How to complete this task —
With "window" as the search word, show every line of the material that has it.

The input —

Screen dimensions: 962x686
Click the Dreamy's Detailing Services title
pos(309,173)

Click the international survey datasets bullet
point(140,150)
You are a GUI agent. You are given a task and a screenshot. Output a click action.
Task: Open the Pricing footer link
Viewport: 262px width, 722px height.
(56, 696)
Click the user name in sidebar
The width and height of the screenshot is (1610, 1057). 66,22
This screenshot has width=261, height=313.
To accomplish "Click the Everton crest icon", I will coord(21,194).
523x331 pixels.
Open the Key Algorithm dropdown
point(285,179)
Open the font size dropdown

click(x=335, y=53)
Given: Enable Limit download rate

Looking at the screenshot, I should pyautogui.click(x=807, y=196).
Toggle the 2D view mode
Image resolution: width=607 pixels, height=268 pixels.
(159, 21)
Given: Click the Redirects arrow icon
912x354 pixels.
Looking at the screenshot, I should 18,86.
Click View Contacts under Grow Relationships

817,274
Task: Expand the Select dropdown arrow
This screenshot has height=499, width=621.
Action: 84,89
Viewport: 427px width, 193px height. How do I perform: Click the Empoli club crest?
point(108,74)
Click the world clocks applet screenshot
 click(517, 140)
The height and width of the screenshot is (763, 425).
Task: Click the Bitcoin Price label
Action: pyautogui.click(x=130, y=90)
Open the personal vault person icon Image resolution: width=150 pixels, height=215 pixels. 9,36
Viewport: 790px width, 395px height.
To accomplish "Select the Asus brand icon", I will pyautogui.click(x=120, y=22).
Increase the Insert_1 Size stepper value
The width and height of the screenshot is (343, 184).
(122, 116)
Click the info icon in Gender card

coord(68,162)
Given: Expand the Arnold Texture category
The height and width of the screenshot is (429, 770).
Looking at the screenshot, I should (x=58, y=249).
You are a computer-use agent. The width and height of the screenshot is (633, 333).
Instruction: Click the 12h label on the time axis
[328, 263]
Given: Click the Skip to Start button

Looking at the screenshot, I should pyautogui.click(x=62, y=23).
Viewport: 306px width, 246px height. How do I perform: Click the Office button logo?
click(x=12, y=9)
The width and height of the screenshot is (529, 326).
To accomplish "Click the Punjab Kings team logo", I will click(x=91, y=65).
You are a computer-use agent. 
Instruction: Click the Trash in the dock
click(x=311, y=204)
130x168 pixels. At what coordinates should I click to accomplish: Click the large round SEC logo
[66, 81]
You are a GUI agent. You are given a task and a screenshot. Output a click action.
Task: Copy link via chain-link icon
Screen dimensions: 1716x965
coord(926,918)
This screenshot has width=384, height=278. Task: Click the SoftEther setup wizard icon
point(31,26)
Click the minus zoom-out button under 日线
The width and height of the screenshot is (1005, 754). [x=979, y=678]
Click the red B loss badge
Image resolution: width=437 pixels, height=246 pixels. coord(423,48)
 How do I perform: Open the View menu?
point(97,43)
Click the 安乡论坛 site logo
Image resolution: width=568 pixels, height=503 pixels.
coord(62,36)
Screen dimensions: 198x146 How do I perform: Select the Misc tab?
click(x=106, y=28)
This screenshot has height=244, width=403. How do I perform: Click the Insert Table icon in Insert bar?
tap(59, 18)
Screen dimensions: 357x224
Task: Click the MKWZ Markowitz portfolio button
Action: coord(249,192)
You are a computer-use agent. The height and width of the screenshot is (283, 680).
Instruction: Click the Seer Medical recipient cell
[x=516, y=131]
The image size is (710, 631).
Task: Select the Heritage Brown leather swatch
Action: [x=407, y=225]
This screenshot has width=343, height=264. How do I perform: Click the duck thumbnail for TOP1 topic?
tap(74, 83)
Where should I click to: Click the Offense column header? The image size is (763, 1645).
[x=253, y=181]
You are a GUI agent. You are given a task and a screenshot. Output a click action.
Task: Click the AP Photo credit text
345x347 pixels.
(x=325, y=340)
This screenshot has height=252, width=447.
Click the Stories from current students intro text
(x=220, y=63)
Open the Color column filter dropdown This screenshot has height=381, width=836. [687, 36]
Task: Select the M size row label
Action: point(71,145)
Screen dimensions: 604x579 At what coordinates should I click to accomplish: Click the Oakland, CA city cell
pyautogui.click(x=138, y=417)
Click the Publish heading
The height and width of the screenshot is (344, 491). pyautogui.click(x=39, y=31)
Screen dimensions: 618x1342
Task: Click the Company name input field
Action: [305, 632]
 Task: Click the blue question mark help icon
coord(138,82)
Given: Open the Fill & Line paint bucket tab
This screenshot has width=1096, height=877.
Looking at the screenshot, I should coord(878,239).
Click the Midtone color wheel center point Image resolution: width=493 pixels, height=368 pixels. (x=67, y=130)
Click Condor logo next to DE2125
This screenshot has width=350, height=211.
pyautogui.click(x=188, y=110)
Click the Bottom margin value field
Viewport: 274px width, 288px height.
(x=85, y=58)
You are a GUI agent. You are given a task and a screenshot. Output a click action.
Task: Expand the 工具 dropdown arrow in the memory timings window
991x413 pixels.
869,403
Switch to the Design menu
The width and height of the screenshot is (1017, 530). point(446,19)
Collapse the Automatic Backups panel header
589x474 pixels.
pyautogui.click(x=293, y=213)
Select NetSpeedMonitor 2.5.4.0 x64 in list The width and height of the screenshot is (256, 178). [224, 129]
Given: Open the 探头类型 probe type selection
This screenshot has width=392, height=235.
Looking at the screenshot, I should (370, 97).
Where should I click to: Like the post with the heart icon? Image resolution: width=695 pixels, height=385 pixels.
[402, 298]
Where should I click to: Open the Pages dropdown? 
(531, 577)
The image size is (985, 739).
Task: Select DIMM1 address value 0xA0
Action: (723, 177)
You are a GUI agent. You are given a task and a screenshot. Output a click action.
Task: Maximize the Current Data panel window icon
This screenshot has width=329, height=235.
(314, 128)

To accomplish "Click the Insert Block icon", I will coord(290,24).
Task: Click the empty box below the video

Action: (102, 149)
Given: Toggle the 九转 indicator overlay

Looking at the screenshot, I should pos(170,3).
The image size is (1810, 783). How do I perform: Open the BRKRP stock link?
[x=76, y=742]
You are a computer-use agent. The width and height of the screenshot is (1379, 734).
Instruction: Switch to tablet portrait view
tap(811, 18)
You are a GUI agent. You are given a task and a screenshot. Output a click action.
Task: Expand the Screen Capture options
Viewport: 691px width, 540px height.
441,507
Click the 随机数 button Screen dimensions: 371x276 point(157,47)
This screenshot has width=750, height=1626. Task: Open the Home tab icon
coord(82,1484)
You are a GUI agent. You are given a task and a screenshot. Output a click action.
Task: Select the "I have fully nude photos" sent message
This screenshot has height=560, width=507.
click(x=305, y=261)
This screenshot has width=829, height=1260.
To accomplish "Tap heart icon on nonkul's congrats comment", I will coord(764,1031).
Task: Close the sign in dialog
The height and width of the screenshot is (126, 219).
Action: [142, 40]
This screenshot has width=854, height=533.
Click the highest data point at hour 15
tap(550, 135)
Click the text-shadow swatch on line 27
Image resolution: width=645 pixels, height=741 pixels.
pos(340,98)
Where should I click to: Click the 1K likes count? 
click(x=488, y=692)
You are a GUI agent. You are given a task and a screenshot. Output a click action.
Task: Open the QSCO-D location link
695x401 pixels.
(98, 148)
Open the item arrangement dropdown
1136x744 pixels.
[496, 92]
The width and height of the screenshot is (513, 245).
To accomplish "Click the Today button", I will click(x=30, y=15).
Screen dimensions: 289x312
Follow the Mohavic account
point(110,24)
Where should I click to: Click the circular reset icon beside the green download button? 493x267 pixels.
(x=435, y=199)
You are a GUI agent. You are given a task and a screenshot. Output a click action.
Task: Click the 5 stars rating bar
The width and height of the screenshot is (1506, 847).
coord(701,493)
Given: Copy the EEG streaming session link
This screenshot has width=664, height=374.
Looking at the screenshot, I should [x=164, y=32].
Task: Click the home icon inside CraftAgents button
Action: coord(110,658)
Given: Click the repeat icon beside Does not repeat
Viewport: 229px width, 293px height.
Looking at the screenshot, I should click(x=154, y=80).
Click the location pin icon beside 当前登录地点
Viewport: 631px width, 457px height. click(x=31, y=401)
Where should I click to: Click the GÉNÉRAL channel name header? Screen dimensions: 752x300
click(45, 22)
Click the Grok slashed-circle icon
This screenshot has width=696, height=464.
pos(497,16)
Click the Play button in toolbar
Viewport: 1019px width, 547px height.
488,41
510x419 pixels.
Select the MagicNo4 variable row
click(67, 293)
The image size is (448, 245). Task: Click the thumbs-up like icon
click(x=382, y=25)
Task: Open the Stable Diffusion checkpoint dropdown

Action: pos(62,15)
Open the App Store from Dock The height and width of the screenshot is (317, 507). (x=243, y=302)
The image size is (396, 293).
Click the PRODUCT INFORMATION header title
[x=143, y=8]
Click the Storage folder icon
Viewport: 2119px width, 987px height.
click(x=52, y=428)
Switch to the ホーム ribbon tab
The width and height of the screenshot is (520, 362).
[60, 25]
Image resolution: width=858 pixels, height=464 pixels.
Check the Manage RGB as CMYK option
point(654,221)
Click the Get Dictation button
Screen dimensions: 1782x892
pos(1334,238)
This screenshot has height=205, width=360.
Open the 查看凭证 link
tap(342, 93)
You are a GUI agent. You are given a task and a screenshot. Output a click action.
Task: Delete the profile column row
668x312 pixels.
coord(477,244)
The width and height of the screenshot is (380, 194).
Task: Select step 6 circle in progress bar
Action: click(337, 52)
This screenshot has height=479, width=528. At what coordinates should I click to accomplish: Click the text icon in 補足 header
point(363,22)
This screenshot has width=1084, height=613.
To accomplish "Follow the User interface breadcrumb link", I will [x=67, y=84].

Answer space —
Task: Expand the 工具 dropdown arrow in the memory timings window
Task: Maximize the Current Data panel window icon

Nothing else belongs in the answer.